Something is not making sense to me. You can borrow against assets as collateral and live on the borrowed money, but why??? No bank will loan to you unless you have an income stream from which to pay back the loan. True, the interest would be much less than the tax rate would be were you to sell the same assets. But you must pay the borrowed money back and to do that you will need income which you will be taxed on. If on the other hand you sell assets you will be paying long term capital gains tax which should be lower than your income tax rates.
It's actually two pieces of the tax code paired together that they're taking advantage of. The first is that when you die, the assets in your estate are all stepped up to their value the day you died. Any built-in capital gains are instantly erased. The second is that any money you borrow against an appreciate assets doesn't trigger any tax liability.
So, lets say you have $100M in stocks and they've appreciated significantly so if you sold them you would pay a big chunk of capital gains tax. You figure you're going to need $50M between now and when you die and give what's left to your children and you think you're going to live 25 more years. There are two options. Option one, you sell $2M per year every year for the next 25 years and pay 23.8% in long term gains plus medicare levy tax. So you really need to sell $2,625,000 per year to get $2M in spending money (assuming 100% gains for simplification). Over the 25 years, you end up selling $65,625,000 in stock and leaving your poor heirs a measly $34,375,000.

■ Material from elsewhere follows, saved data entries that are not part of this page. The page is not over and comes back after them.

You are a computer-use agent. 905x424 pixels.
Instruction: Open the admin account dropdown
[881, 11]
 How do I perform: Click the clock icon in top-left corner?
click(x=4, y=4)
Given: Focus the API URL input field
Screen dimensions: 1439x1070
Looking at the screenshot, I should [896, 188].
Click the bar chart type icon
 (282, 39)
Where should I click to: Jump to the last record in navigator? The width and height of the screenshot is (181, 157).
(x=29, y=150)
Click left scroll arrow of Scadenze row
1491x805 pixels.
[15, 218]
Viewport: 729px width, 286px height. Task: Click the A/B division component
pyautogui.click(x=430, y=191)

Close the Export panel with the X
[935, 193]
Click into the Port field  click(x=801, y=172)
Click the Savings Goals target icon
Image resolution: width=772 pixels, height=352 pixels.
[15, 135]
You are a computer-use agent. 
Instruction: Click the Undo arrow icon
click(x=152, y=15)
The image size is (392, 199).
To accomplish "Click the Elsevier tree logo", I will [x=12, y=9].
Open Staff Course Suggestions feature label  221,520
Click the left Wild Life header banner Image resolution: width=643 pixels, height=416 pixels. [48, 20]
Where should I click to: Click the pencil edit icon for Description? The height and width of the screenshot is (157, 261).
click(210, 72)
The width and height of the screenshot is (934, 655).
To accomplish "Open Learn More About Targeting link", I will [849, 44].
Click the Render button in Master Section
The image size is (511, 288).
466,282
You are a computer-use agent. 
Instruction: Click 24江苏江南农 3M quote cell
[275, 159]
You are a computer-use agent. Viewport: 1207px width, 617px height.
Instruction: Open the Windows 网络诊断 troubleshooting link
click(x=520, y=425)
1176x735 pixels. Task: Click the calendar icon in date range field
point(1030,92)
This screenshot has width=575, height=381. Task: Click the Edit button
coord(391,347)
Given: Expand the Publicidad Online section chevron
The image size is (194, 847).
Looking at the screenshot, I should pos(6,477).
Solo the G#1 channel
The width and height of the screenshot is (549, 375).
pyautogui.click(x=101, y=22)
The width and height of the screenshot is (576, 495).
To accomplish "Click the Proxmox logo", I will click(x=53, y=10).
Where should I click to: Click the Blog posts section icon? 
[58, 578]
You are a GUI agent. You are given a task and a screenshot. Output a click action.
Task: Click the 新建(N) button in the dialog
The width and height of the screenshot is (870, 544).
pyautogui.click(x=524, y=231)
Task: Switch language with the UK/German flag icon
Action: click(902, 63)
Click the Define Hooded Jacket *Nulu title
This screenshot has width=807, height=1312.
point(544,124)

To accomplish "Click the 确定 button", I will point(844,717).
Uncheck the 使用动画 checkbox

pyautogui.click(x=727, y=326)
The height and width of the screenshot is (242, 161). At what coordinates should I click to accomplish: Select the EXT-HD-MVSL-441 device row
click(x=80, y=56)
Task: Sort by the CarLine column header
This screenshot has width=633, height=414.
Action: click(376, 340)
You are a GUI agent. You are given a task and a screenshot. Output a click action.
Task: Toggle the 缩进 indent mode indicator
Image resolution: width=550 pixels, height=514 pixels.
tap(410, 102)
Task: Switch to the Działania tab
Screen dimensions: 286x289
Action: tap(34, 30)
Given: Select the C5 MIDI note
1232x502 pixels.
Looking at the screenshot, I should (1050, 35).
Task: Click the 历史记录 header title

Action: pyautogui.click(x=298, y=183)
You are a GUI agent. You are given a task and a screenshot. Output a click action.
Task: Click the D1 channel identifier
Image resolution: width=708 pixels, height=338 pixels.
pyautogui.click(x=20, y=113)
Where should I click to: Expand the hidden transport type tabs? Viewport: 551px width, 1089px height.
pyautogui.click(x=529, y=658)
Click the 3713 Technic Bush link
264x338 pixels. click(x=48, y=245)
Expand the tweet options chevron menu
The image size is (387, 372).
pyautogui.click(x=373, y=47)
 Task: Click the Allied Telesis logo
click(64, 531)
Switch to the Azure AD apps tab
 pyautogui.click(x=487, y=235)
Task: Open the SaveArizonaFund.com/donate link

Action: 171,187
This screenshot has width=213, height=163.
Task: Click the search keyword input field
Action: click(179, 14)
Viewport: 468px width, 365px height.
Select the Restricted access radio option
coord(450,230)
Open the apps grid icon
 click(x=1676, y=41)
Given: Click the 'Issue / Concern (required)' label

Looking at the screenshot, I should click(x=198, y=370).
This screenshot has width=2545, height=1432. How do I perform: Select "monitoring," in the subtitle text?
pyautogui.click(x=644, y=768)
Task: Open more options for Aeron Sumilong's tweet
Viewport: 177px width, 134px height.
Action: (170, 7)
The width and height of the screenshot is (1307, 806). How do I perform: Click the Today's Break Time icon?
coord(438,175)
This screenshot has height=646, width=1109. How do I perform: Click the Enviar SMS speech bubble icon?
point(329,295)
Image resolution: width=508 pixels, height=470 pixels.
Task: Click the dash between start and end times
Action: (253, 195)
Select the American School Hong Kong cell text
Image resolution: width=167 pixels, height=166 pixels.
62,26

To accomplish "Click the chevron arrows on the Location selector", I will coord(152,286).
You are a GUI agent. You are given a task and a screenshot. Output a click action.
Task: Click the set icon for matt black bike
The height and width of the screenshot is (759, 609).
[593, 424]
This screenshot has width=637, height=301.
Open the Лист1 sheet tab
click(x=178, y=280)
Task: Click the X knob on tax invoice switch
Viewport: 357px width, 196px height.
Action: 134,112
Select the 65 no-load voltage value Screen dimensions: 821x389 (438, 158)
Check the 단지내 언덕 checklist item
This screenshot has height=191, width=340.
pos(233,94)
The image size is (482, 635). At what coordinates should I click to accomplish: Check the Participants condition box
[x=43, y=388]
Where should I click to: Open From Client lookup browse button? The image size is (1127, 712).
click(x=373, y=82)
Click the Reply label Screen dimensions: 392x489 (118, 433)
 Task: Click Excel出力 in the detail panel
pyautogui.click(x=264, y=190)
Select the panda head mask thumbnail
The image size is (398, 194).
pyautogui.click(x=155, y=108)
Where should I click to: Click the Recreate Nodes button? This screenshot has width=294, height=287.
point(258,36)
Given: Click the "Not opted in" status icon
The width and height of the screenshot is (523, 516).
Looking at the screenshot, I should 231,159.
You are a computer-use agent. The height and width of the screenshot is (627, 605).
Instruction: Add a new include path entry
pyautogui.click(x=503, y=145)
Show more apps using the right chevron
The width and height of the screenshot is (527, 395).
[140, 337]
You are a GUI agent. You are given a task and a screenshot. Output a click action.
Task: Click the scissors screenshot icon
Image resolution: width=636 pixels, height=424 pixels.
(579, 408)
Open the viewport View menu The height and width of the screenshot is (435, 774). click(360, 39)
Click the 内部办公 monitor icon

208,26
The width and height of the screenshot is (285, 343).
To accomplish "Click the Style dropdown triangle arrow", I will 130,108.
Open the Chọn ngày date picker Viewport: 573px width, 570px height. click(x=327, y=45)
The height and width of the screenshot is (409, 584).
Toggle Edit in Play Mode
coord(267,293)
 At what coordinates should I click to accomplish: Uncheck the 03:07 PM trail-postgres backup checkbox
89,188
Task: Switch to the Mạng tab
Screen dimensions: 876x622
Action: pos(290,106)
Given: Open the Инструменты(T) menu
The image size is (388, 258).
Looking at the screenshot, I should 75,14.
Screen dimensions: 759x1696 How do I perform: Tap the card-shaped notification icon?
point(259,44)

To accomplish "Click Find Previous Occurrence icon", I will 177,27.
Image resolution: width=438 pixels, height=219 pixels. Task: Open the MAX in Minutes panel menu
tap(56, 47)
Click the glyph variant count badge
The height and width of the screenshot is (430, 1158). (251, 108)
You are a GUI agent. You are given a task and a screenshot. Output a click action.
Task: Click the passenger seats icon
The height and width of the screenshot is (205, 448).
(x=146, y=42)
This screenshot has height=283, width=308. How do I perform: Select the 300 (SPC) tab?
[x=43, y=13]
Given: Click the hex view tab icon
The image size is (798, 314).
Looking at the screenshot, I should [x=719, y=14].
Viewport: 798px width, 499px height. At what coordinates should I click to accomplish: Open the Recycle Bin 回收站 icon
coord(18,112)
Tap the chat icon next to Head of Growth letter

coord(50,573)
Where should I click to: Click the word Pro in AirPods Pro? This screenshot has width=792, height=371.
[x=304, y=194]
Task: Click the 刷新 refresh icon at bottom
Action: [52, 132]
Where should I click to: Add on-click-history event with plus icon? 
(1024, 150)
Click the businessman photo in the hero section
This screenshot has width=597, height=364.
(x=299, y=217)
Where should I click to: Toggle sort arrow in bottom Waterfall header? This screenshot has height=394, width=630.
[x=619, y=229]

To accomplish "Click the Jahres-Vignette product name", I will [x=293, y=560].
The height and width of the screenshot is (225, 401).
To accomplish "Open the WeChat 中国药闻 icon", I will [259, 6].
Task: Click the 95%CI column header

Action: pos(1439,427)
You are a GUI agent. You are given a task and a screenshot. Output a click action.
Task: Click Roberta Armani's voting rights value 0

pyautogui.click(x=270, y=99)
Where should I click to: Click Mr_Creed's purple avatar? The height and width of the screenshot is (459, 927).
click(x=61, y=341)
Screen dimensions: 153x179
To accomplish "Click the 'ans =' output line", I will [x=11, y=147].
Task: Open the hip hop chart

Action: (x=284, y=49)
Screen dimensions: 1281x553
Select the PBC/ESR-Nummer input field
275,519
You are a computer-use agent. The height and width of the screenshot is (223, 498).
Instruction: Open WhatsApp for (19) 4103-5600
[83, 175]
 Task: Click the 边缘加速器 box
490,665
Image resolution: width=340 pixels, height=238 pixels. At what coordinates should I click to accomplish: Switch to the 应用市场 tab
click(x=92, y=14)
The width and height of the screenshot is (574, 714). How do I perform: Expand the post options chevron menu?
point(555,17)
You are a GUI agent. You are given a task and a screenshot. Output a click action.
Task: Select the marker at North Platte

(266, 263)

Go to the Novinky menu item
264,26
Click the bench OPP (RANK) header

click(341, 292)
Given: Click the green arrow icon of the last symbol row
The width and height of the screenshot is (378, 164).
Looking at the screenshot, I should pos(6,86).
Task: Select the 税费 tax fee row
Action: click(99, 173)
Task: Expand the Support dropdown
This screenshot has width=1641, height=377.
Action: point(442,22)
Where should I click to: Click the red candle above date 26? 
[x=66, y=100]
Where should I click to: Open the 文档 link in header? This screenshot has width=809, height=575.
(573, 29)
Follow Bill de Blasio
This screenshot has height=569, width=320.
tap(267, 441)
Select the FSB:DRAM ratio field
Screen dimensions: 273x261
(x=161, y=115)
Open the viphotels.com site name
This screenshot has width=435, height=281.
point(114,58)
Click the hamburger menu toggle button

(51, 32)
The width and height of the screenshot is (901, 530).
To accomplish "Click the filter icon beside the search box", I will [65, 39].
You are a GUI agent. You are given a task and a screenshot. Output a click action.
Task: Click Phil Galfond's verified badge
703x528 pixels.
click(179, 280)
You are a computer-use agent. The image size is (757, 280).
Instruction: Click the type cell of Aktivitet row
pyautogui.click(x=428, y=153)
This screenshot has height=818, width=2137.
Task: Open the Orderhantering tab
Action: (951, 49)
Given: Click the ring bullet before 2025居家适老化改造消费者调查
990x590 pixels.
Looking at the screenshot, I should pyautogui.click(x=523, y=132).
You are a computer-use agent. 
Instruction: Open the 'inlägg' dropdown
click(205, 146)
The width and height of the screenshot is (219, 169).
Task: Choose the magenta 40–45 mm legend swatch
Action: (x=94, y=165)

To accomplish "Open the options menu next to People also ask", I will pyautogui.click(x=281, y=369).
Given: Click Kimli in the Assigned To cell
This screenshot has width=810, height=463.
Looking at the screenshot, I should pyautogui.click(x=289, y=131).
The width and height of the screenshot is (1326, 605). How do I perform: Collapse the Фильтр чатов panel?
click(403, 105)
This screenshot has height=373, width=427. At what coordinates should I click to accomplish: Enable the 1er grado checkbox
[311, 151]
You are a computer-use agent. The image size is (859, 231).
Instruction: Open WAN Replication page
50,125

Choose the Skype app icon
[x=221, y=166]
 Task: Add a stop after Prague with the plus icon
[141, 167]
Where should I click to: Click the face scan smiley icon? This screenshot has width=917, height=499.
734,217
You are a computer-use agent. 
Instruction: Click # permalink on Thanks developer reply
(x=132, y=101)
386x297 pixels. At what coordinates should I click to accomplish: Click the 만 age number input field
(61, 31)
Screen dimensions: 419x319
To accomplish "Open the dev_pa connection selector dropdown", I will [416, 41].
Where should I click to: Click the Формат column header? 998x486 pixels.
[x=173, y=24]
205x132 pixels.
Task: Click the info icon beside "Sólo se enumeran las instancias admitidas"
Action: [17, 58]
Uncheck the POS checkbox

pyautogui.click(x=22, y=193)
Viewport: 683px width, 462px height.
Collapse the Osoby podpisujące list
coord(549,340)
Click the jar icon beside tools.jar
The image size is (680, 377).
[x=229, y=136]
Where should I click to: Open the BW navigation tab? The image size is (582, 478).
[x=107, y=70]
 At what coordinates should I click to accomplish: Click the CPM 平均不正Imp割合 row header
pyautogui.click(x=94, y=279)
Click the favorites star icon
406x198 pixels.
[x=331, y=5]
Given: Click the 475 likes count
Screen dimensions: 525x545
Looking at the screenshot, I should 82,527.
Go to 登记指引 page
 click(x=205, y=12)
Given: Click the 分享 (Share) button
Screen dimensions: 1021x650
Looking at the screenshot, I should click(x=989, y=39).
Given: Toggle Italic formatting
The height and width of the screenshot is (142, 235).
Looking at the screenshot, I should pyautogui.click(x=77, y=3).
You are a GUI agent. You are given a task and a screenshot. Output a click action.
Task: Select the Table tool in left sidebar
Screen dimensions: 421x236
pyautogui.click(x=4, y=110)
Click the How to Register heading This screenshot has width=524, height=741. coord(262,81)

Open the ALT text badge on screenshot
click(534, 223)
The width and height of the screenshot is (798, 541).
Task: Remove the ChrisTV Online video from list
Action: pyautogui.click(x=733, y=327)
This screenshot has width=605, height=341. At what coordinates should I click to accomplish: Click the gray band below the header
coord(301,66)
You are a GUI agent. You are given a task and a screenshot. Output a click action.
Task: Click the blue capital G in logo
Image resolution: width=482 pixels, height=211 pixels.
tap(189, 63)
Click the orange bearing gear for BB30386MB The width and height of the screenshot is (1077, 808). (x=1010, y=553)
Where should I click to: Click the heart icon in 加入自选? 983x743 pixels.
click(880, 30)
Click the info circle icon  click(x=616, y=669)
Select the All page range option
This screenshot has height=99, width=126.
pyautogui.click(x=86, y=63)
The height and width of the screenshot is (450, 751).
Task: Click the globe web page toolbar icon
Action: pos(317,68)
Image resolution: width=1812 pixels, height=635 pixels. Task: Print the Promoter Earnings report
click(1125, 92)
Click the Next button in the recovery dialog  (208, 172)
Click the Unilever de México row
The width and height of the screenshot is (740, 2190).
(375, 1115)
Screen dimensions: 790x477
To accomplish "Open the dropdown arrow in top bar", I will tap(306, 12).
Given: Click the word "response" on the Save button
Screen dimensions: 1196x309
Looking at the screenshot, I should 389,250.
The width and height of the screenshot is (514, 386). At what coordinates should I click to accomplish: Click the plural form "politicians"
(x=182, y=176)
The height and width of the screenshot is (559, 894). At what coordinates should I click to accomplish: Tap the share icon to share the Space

Or, you borrow the $2M per year you need against your appreciated stocks every year, which as you know literally anyone can do at any broker using margin. If you've got $100M, you're probably borrowing at this point at almost no interest. You get $2M to spend without paying a cent in tax. At the end of 25 years, your heirs pay back the $50M in now outstanding loans and end up with $50M, tax free because of the basis step-up.
Which is why I would advocate that instead of this impossible to enforce valuation of hard to value assets every year, we either tax the loan proceeds of these types of loans for this same group of people, or we get rid of the step-up basis concept. The latter really is indefensible, if you're going to be fair you keep the basis where it's at and keep the taxation system as-is. However that would take a while to realize the revenue, which is where the first option comes in. Either one targets the exploitation of the tax code most folks see as unfair, where as the proposed measure is a blunt instrument purporting to target that but causing all kinds of unforeseen (and in some cases foreseen) consequences.